Ou peut-être que le cerveau se modifie de telle manière que des petits irritants qui ne seraient normalement pas considérés comme des démangeaisons sont mal perçus. Il existe des preuves pour chacun de ces arguments, et la véritable nature de la démangeaison chronique qui ne répond pas au grattage est probablement une combinaison de ces mécanismes.

Causes neurologiques

Si les démangeaisons sont traditionnellement considérées comme un problème de peau, certains problèmes du système nerveux ont également été décrits comme des causes de démangeaisons. Dans certains cas, cela peut résulter d’une lésion des nerfs périphériques entraînant une signalisation spontanée du nerf ou de la moelle épinière. Le prurit brachioradial et la névralgie post-herpétique en sont des exemples.

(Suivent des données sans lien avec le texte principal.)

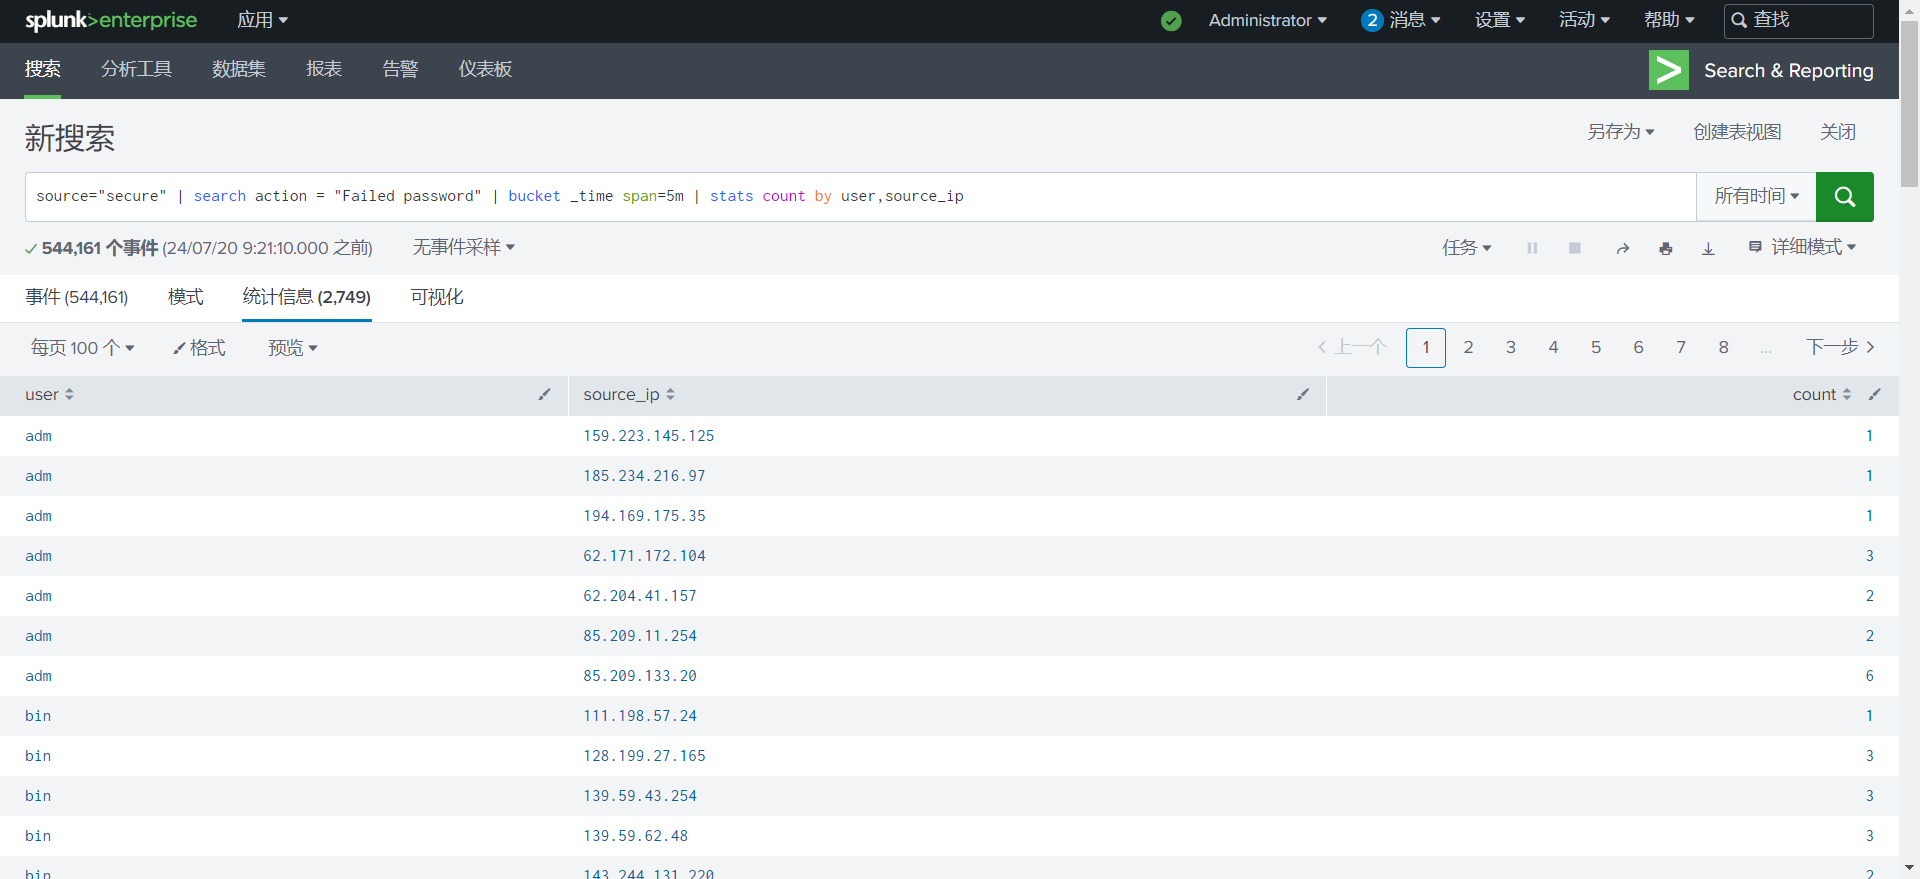Click the print results icon
Image resolution: width=1920 pixels, height=879 pixels.
(1665, 248)
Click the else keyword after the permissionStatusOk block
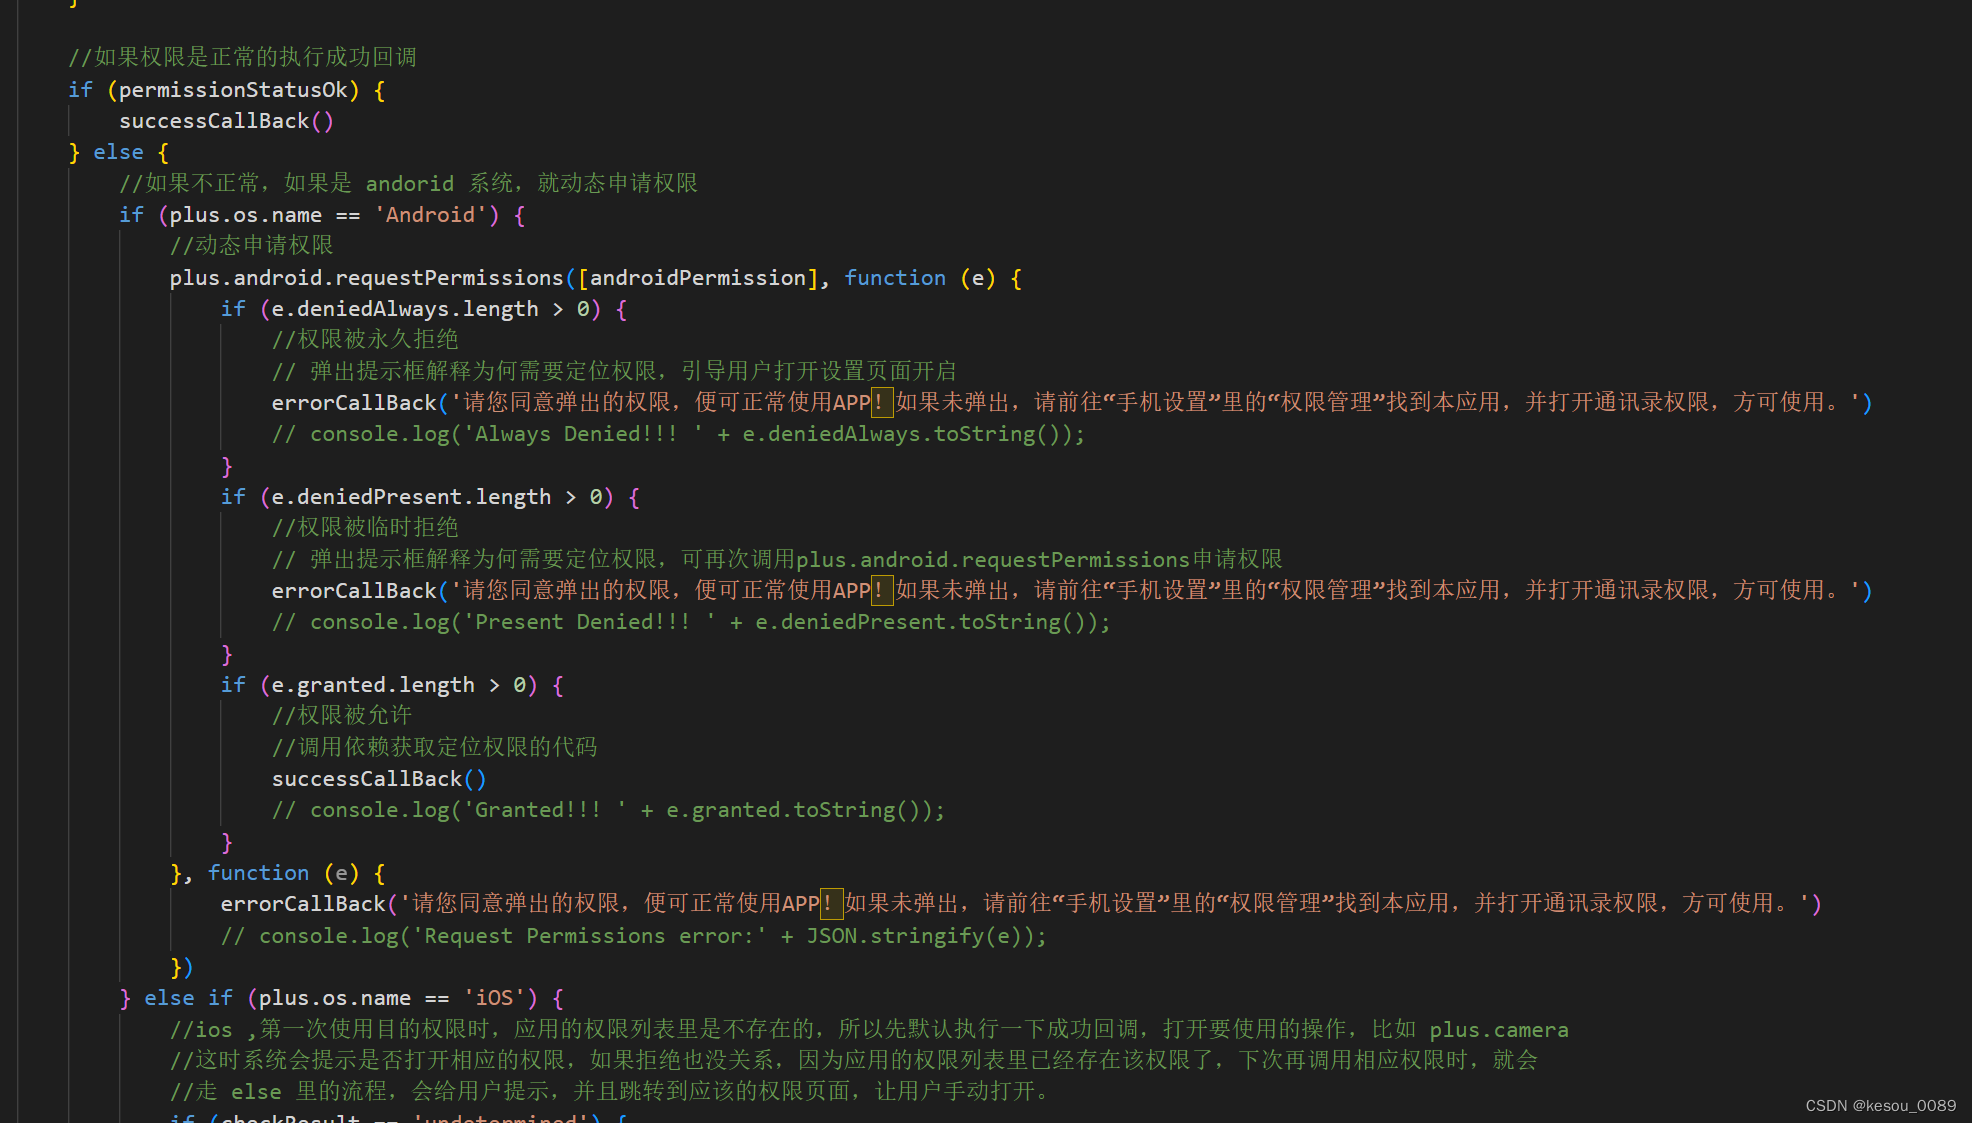Screen dimensions: 1972x1123 pyautogui.click(x=118, y=152)
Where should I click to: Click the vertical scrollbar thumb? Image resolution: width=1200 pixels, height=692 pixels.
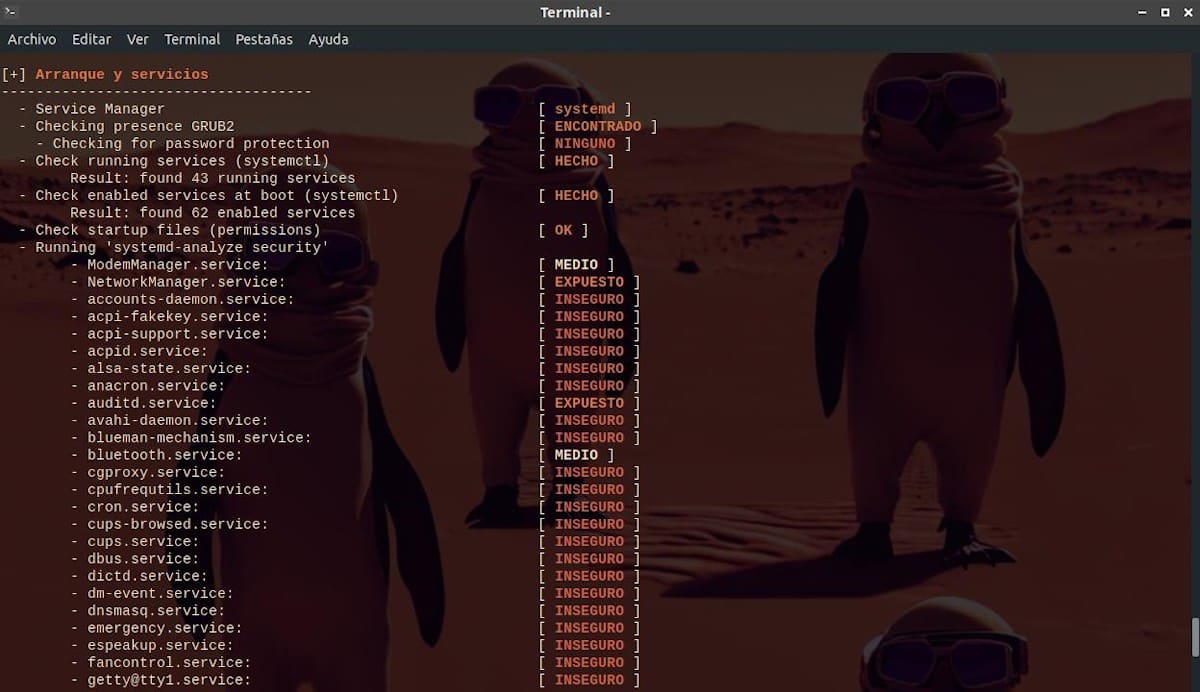[1194, 635]
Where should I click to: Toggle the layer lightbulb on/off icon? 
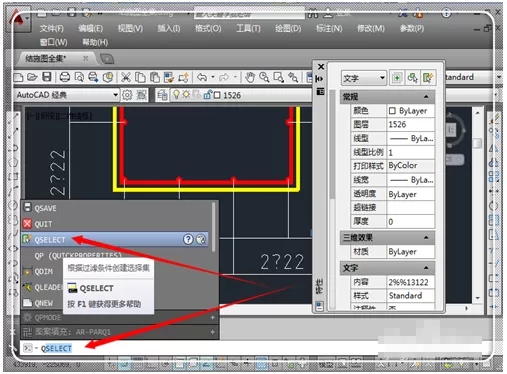176,95
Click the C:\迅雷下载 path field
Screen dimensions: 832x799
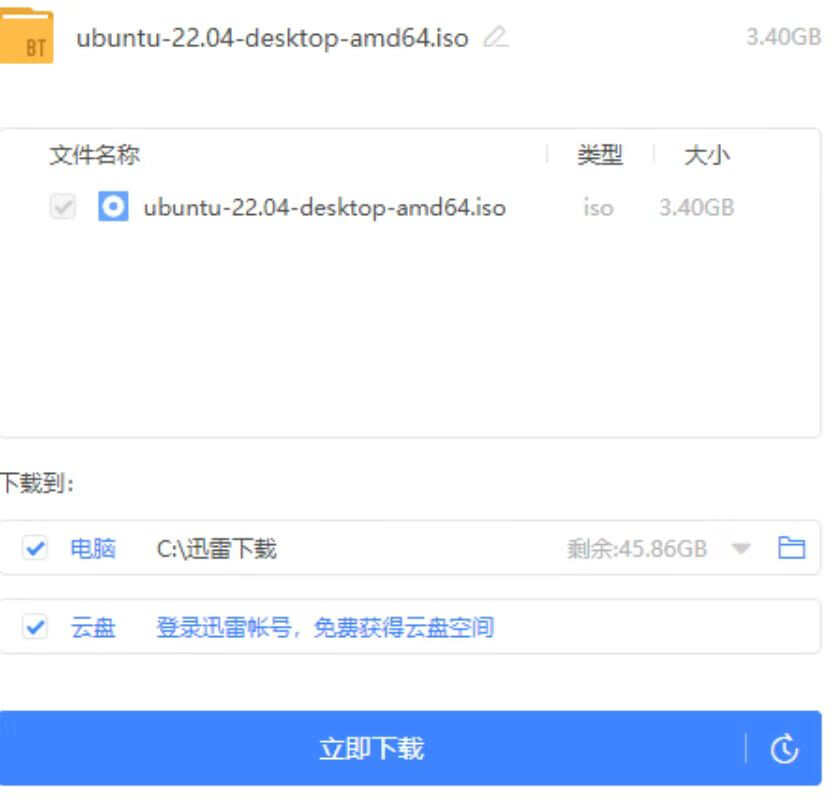tap(217, 548)
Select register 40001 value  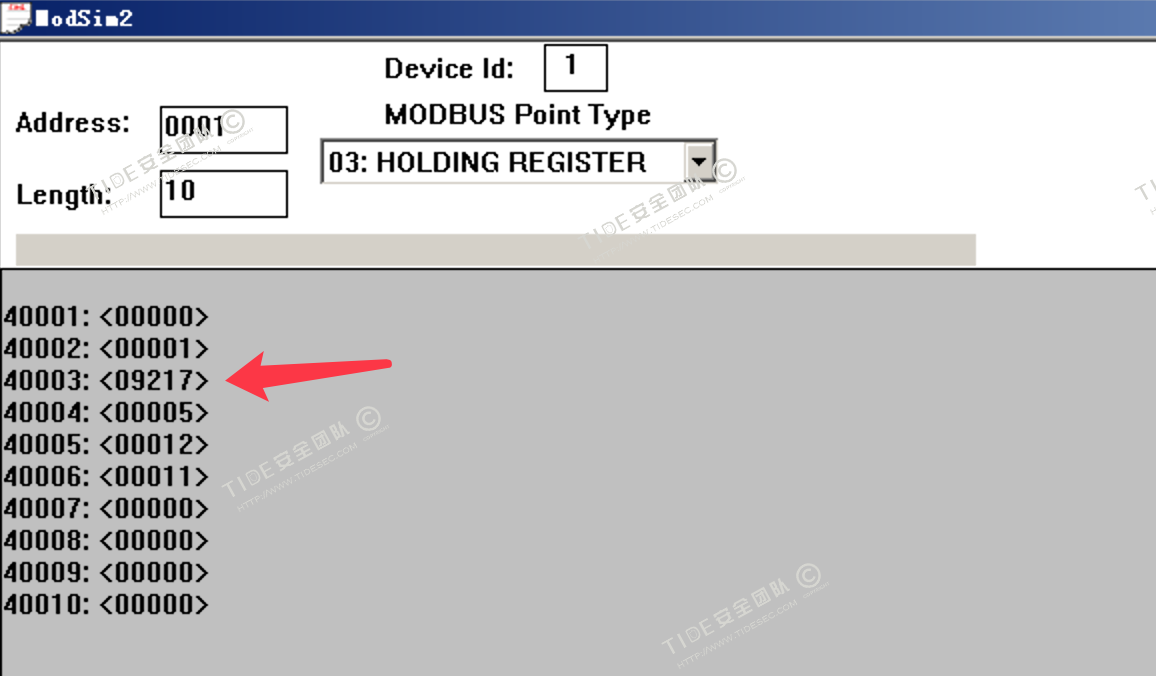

Dans d’autres cas, de petites sensations peuvent conduire à un ensemble de signaux qui sont incorrectement décodés par le cerveau comme étant une démangeaison. Voici quelques exemples d’affections neurologiques qui provoquent des démangeaisons :

    • Syndrome trophique du trijumeau: Cette affection est causée par l’interruption des voies sensorielles du nerf trijumeau, qui transmet généralement les sensations du visage au cerveau. Un ulcère lentement élargi s’étend sur le cartilage du bord extérieur d’une narine. Le traitement est généralement peu efficace et consiste principalement à utiliser des gants de protection ou d’autres barrières physiques pour éviter de se gratter.
    • Prurit brachioradial: Cette démangeaison se développe généralement sur un bras, et peut être liée à l’exposition au soleil. Bien qu’un examen et des études d’électrodiagnostic soient normaux, les gens peuvent se gratter le bras au point de saigner. La glace et certains médicaments anti-convulsifs peuvent aider à soulager cette affection.
    • Notalgia paresthetica: Ce trouble se manifeste généralement sur le côté gauche, juste en dessous de l’omoplate, là où la plupart d’entre nous ne peuvent pas tout à fait l’atteindre. Elle peut résulter d’une atteinte du nerf spinal. La capsaïcine, certains médicaments anti-convulsions, les blocages nerveux et même les injections de toxine botulique peuvent être utiles.
    • Lésions de la moelle épinière : Plusieurs types de lésions de la moelle épinière, dont le neurofibrome, une tumeur de la fibre nerveuse et les hémangiomes caverneux, un type de malformation des vaisseaux sanguins, ont été associés à des démangeaisons. Ces démangeaisons n’ont souvent aucun lien avec le site de la lésion.
    • Lésions cérébrales: Les accidents vasculaires cérébraux et autres problèmes peuvent provoquer des démangeaisons qui se situent généralement du côté opposé à la lésion.

    Traitement

    Les démangeaisons neurologiques chroniques sont difficiles à traiter. Les moyens habituels comme les antihistaminiques oraux (par exemple Benadryl) ou les stéroïdes topiques ne sont généralement d’aucun secours.

    Une approche par étapes peut explorer la capsaïcine, des médicaments anti-convulsions comme la gabapentine et même des agents comme la thalidomide ou la toxine botulique peuvent être envisagés. Des techniques de neurostimulation sont également à l’étude.